[Assignment]
From the records below, transcribe only the lines running from the one with "Screen dimensions: 770x729" through the one with "Click into the". Keep both of those end lines.

[Source information]
========================================

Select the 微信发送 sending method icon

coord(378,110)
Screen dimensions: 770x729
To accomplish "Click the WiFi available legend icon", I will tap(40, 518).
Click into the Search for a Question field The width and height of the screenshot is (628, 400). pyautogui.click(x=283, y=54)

========================================

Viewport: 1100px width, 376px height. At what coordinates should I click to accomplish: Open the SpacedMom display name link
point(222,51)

========================================

[Exercise result]
Screen dimensions: 770x729
To accomplish "Click the WiFi available legend icon", I will tap(40, 518).
Click into the Search for a Question field The width and height of the screenshot is (628, 400). pyautogui.click(x=283, y=54)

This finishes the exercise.